- **EXERCISE DETAILS**: Set out the data below as a numbered list, one line per entry, leaving out the blank lines.

- **DATA SUPPLIED**:
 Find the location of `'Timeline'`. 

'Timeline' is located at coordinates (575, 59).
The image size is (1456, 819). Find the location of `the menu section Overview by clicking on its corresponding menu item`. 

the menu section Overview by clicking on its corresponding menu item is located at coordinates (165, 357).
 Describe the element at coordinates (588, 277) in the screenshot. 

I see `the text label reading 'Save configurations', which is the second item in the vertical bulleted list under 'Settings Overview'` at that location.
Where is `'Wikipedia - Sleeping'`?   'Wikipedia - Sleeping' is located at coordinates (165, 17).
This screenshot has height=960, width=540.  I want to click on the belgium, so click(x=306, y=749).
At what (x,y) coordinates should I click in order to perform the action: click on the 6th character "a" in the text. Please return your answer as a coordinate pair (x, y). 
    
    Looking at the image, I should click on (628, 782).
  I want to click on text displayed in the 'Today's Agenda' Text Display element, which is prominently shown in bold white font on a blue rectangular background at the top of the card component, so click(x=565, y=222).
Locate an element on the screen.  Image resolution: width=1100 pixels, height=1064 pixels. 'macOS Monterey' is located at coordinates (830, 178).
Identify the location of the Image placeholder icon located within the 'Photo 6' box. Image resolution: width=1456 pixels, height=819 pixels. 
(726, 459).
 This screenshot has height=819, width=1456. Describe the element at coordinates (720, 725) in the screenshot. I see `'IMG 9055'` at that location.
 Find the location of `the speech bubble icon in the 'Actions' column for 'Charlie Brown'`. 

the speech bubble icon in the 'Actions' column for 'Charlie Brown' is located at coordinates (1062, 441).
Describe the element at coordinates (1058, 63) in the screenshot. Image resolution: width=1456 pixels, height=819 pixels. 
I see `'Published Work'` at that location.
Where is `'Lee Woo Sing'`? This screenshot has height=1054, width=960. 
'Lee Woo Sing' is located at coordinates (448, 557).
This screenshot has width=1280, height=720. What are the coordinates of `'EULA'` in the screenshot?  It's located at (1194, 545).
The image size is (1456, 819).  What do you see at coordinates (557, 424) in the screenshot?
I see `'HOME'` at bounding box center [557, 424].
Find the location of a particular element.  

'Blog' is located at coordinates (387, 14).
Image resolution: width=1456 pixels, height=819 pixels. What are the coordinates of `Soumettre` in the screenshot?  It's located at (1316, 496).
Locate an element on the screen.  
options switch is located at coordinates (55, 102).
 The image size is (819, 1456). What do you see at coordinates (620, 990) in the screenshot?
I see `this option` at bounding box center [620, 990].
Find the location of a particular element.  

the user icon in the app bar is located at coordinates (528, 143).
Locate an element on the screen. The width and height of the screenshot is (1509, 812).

- **SOLVED PROBLEM**:
1.  Find the location of `'Timeline'`. 
2. 'Timeline' is located at coordinates (575, 59).
3. The image size is (1456, 819). Find the location of `the menu section Overview by clicking on its corresponding menu item`. 
4. the menu section Overview by clicking on its corresponding menu item is located at coordinates (165, 357).
5.  Describe the element at coordinates (588, 277) in the screenshot. 
6. I see `the text label reading 'Save configurations', which is the second item in the vertical bulleted list under 'Settings Overview'` at that location.
7. Where is `'Wikipedia - Sleeping'`?   'Wikipedia - Sleeping' is located at coordinates (165, 17).
8. This screenshot has height=960, width=540.  I want to click on the belgium, so click(x=306, y=749).
9. At what (x,y) coordinates should I click in order to perform the action: click on the 6th character "a" in the text. Please return your answer as a coordinate pair (x, y). 
10.     Looking at the image, I should click on (628, 782).
11.   I want to click on text displayed in the 'Today's Agenda' Text Display element, which is prominently shown in bold white font on a blue rectangular background at the top of the card component, so click(x=565, y=222).
12. Locate an element on the screen.  Image resolution: width=1100 pixels, height=1064 pixels. 'macOS Monterey' is located at coordinates (830, 178).
13. Identify the location of the Image placeholder icon located within the 'Photo 6' box. Image resolution: width=1456 pixels, height=819 pixels. 
14. (726, 459).
15.  This screenshot has height=819, width=1456. Describe the element at coordinates (720, 725) in the screenshot. I see `'IMG 9055'` at that location.
16.  Find the location of `the speech bubble icon in the 'Actions' column for 'Charlie Brown'`. 
17. the speech bubble icon in the 'Actions' column for 'Charlie Brown' is located at coordinates (1062, 441).
18. Describe the element at coordinates (1058, 63) in the screenshot. Image resolution: width=1456 pixels, height=819 pixels. 
19. I see `'Published Work'` at that location.
20. Where is `'Lee Woo Sing'`? This screenshot has height=1054, width=960. 
21. 'Lee Woo Sing' is located at coordinates (448, 557).
22. This screenshot has width=1280, height=720. What are the coordinates of `'EULA'` in the screenshot?  It's located at (1194, 545).
23. The image size is (1456, 819).  What do you see at coordinates (557, 424) in the screenshot?
24. I see `'HOME'` at bounding box center [557, 424].
25. Find the location of a particular element.  
26. 'Blog' is located at coordinates (387, 14).
27. Image resolution: width=1456 pixels, height=819 pixels. What are the coordinates of `Soumettre` in the screenshot?  It's located at (1316, 496).
28. Locate an element on the screen.  
29. options switch is located at coordinates (55, 102).
30.  The image size is (819, 1456). What do you see at coordinates (620, 990) in the screenshot?
31. I see `this option` at bounding box center [620, 990].
32. Find the location of a particular element.  
33. the user icon in the app bar is located at coordinates (528, 143).
34. Locate an element on the screen. The width and height of the screenshot is (1509, 812).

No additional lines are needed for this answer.